Deduplicating Training Data Mitigates Privacy Risks in Language Models

Authors: Nikhil Kandpal, Eric Wallace, Colin Raffel

ICML 2022 | Conference PDF | Archive PDF | Plain Text | LLM Run Details

Reproducibility Variable Result LLM Response
Research Type Experimental In this work, we show that the success of these attacks is largely due to duplication in commonly used web-scraped training sets. We first show that the rate at which language models regenerate training sequences is superlinearly related to a sequence s count in the training set. For instance, a sequence that is present 10 times in the training data is on average generated 1000 more often than a sequence that is present only once. We next show that existing methods for detecting memorized sequences have near-chance accuracy on non-duplicated training sequences. Finally, we find that after applying methods to deduplicate training data, language models are considerably more secure against these types of privacy attacks. Taken together, our results motivate an increased focus on deduplication in privacy-sensitive applications and a reevaluation of the practicality of existing privacy attacks.
Researcher Affiliation Collaboration Nikhil Kandpal 1 Eric Wallace 2 Colin Raffel 1 1UNC Chapel Hill 2UC Berkeley. Correspondence to: Nikhil Kandpal <nkandpa2@cs.unc.edu>.

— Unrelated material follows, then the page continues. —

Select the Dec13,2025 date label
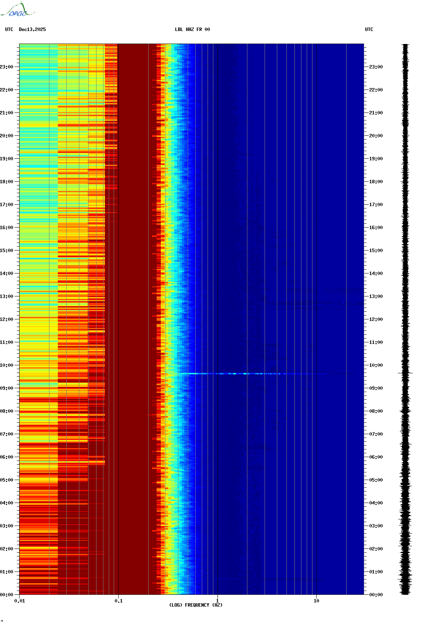The height and width of the screenshot is (625, 422). pos(32,29)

Pseudocode No The paper does not contain any structured pseudocode or algorithm blocks.
Open Source Code Yes The code used to perform our experiments can be found at https://github.com/nkandpa2/lm memorization.
Open Datasets Yes In our experiments, we use models trained on the widely-used Open Web Text (Gokaslan et al., 2019) and C4 (Raffel et al., 2020) datasets.

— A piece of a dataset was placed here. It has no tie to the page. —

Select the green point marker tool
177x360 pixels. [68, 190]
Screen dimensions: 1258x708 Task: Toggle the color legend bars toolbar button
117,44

Dataset Splits No The paper discusses training data, generation, and analysis of samples but does not specify explicit train/validation/test dataset splits using percentages, counts, or references to standard splits. It mentions training, and then evaluating on generated samples.
Hardware Specification No The paper discusses various language models and datasets but does not provide specific details about the hardware (e.g., GPU/CPU models, memory) used to run the experiments.
Software Dependencies No The paper mentions using GPT-2 small language model and zlib compression library, but does not specify version numbers for these or any other software dependencies.
Experiment Setup No The paper describes various aspects of the experimental methodology, such as sampling strategies (standard sampling, top-k sampling, temperature sampling) and sequence lengths, but it does not provide specific hyperparameter values like learning rates, batch sizes, or optimizer settings. It states, "We focus on unconditional generation using standard sampling, top-k sampling, and temperature sampling." It also mentions "For the rest of the paper we set N = 100 characters unless otherwise specified."